_Document excerpt_.
Dr Pulley HIT Clutch

wctan72

New member
Hi there,

Just wondering if anyone can provide the part number on those problematic seals? Going to open up the transmission case and would love to change them to vitons. I was thinking of going ahead to switch out both for input and also output shaft to eliminate any future issues once and for all. ;-)
Appreciate any help. Thanks!

My C600 Sport was built in June 2012 and I checked both of the seals (on the shafts behind the driven variator/clutch and the driving variator) and neither one of them is leaking. So I'm not changing them since they cost $32 each!!!
 

davidh

Member
Well, just heard back from my dealer. $126 to swap the two clutches. Assuming they have the tool, I can't imagine it's more than 15 minutes of actual work. Seems like I'm being screwed. Shocking, I know, from a BMW dealer.
 

kreiman

Member
Well, just heard back from my dealer. $126 to swap the two clutches. Assuming they have the tool, I can't imagine it's more than 15 minutes of actual work. Seems like I'm being screwed. Shocking, I know, from a BMW dealer.

Glad I've got a strap wrench and a strong brother!! I've ridden BMWs since the 80's and the only time my bikes see the dealer is for recalls. I couldn't afford to ride BMWs if I had to take them to the dealer for service. There's absolutely no justification for charging $126 to remove & replace a single nut even if it is a 60mm nut with a strong spring under it. Are you sure they understand that you've already removed the clutch/variator and don't need them to do the whole job of removing and replacing it?
 

davidh

Member
Glad I've got a strap wrench and a strong brother!! I've ridden BMWs since the 80's and the only time my bikes see the dealer is for recalls. I couldn't afford to ride BMWs if I had to take them to the dealer for service. There's absolutely no justification for charging $126 to remove & replace a single nut even if it is a 60mm nut with a strong spring under it. Are you sure they understand that you've already removed the clutch/variator and don't need them to do the whole job of removing and replacing it?

Yep, they understand it. I dropped off the clutch assembly and new clutch on Saturday. The message they left last night said I could probably have it back by next Saturday and would be $125.

_Information provided_.

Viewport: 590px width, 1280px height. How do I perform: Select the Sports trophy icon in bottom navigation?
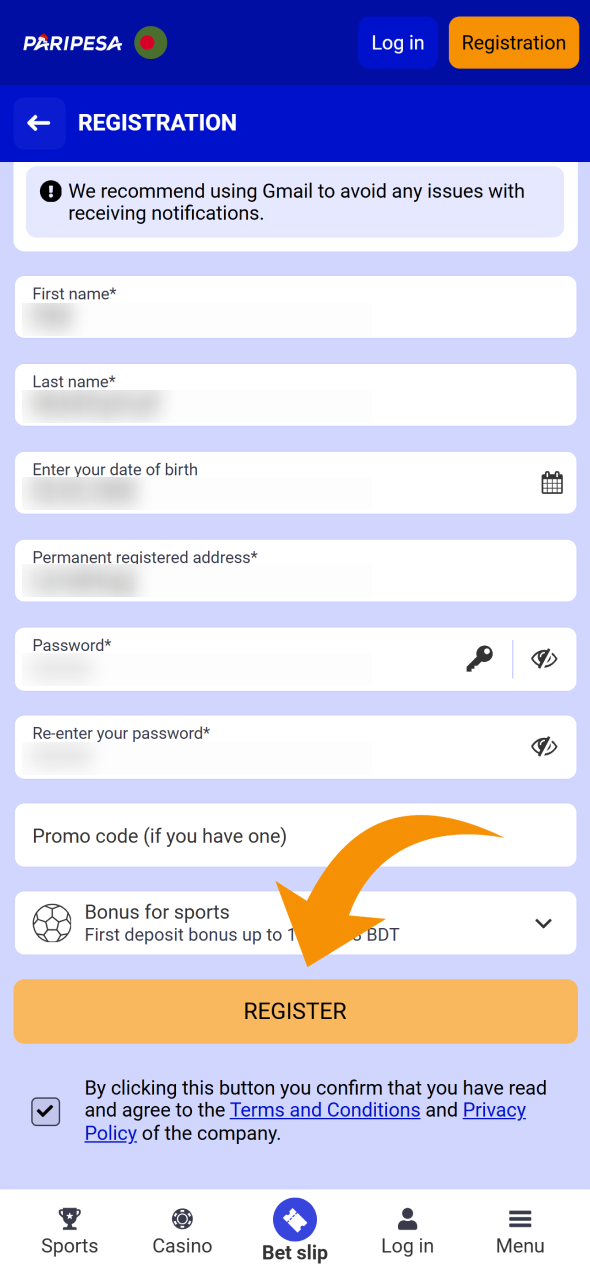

_Exercise requirements_.
1. According to the forum thread about the Dr Pulley HIT clutch, when was the C600 Sport mentioned there built?
2. Name each distinct username that appears as a poster in the forum thread about the Dr Pulley HIT clutch.
3. Extend the forum thread about the Dr Pulley HIT clutch from the point where it stops.

_In response_.
1. June 2012

2. wctan72, davidh, kreiman

3.
I ordered a 60mm socket from Amazon last night and am picking up the parts today and will attempt it myself once I have the socket and strap wrenches in hand. This, of course, was the same dealer that wanted $45 to reset the service interval light even though the bike was already there undergoing warranty work.

And this is how they treat a regular customer. I purchased both my bikes from them (in 2009 and 2013) and had them do all my service before I realized I was getting screwed over. I still use them for parts but may be moving to online resources. I just wish I had another dealer to go to!
 

kreiman

Member
Yep, they understand it. I dropped off the clutch assembly and new clutch on Saturday. The message they left last night said I could probably have it back by next Saturday and would be $125.

I ordered a 60mm socket from Amazon last night and am picking up the parts today and will attempt it myself once I have the socket and strap wrenches in hand. This, of course, was the same dealer that wanted $45 to reset the service interval light even though the bike was already there undergoing warranty work.

And this is how they treat a regular customer. I purchased both my bikes from them (in 2009 and 2013) and had them do all my service before I realized I was getting screwed over. I still use them for parts but may be moving to online resources. I just wish I had another dealer to go to!

Where in northern California do you live? I lived in the bay area for 13 years and did all of my business with San Jose BMW. There were other dealers that were closer to me, but they were the only one that I trusted to do a good job and not screw me over. Plus they always gave me a loaner so it wasn't that much of an inconvenience to ride the extra distance to take my bike to them.

If it was going to take your dealer a whole week to do it, it sounds to me like your dealer was going to have to order the spring compressor tool and decided to make you pay for the tool as part of the labor cost. I'd feel guilty charging anybody more than $50 to change the clutch and I'm doing it all by hand. I'm sure it's easier with the special spring compressor and socket.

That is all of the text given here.